I DID get Dave a flower for Valentines Day this year, well, it was technically AFTER Valentines Day and therefore cost $0.29 AND had the distinct advantage over all other flowers that it was both fake (it can last FOREVER, LIKE OUR LOVE!) AND played a tinny melody. Really, it was just a joke and took it as such.
Despite our lack of romantical abilities, we’re really are insanely fond of each other. I have no idea if this is a hallmark of a good marriage or not, but it is the way it is. Underneath (and often even during) the day to day crap, we really like each other.
The Daver has been working like mad on this work project-thingy that’s due to deploy this Saturday at 5am. And because it’s entirely likely that he’s lying to get away from the House Of Sickness And Doom that we currently live in, he “has” to “be in the office” on Saturday at 5am to TCB. (Say it with me now, Internet, “YEAH, RIGHT!)

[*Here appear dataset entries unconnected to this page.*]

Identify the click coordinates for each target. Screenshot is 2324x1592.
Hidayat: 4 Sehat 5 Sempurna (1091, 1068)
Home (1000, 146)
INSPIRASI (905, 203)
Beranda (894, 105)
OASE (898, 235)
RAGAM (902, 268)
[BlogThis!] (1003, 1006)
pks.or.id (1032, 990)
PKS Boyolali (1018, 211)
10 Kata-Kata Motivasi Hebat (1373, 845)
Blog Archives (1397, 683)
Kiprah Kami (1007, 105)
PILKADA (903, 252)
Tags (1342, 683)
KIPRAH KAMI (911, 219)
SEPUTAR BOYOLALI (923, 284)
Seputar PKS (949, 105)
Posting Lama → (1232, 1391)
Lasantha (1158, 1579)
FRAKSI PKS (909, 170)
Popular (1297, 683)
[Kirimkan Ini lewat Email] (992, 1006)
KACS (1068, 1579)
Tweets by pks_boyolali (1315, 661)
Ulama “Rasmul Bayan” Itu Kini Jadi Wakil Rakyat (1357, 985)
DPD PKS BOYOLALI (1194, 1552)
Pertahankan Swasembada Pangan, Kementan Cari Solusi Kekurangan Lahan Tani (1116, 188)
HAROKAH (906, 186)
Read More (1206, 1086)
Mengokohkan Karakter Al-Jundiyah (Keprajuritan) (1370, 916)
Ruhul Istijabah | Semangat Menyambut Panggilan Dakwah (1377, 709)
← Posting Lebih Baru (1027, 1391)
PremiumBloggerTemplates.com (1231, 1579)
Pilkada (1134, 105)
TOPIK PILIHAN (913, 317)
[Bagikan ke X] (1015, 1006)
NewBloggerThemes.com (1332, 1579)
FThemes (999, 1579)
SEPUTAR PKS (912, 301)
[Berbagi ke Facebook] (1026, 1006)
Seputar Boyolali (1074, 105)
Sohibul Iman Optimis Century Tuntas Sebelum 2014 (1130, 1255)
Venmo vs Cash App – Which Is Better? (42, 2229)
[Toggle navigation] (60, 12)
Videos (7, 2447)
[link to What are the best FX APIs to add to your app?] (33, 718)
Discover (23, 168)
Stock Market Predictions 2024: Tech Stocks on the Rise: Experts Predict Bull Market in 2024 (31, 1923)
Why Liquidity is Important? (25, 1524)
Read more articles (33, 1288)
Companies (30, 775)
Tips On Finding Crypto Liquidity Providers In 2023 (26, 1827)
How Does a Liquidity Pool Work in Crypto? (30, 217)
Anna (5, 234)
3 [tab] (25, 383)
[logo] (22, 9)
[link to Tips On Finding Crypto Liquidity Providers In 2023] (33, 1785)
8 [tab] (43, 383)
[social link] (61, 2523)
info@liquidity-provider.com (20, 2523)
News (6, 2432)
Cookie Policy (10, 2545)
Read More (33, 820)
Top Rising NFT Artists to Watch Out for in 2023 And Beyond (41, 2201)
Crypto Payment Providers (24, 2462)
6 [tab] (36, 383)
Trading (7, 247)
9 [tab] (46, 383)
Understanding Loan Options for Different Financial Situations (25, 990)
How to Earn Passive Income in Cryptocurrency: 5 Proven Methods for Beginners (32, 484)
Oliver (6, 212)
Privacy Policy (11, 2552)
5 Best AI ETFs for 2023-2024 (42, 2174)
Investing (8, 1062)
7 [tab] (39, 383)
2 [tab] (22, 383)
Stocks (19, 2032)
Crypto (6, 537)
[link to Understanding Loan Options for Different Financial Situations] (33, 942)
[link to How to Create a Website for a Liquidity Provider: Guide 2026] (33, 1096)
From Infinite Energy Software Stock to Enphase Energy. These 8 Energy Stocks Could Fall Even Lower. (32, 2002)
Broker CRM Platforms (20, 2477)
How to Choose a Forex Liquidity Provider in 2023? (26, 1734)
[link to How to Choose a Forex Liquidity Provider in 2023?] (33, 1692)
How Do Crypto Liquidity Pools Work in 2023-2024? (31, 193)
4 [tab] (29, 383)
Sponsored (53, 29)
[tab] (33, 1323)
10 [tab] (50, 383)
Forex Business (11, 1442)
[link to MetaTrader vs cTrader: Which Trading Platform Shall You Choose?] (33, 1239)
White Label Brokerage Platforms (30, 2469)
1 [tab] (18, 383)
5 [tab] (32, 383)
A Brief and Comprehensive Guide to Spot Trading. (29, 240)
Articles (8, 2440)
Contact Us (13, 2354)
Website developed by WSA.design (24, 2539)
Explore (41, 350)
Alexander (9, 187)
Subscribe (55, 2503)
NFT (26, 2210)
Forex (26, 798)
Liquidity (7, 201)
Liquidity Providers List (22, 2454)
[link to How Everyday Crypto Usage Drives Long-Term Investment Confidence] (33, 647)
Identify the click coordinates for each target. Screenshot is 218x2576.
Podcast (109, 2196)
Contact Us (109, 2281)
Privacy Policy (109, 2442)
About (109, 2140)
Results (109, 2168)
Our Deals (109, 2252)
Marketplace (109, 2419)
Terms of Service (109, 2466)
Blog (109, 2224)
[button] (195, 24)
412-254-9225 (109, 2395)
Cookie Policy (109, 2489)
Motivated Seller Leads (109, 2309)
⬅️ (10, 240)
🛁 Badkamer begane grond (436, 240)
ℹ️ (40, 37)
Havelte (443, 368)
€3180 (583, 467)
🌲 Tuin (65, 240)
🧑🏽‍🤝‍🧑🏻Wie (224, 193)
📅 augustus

This meant one of two things: either he gets up at the ass-crack of dawn and drives his sorry ass to the city OR he camps out in the city overnight. In a fever-induced haze, I suggested that having a City Sleep Over was probably the best option.
It’s just incredibly bad timing that this had to “coincide” with the worst bout of illness that I have had since I was a kid myself (seriously, I’m now positive that my intestines are really attempting to make a break for it now) that has now been passed onto my two darling children. I haven’t tried to test my theory, but I’m fairly certain that Alex could likely fry an egg on his stomach, so high is his fever. And Ben has actually missed school this week and laid about the house both quiet as a mouse and nearly catatonic (neither of which, I should have to inform you, are normal behavior for this child).
But despite our lack of co-dependence (likelihood is high that my blog would learn about Big News well before I bothered contacting my husband), it’s just an incredibly bizarre feeling to know that he will not be coming home tonight.
On the one hand, I am nearly giddy with glee that I can have the bed to myself (I can totally see why people have separate beds) ALL NIGHT LONG (all night looong!), but on the other, it’s a truly odd feeling to know that he won’t be home to hog the remote OR the couch.
(To be fair, he did offer to have us come down and stay with him, but the last thing I want to do is to willingly travel with two large Hot Potatoes.)
So what should I do with my night sans husband? Want to come over and hang? I’ll make cookies (no, no I won’t. That’s a lie. But it sounded good, right?)!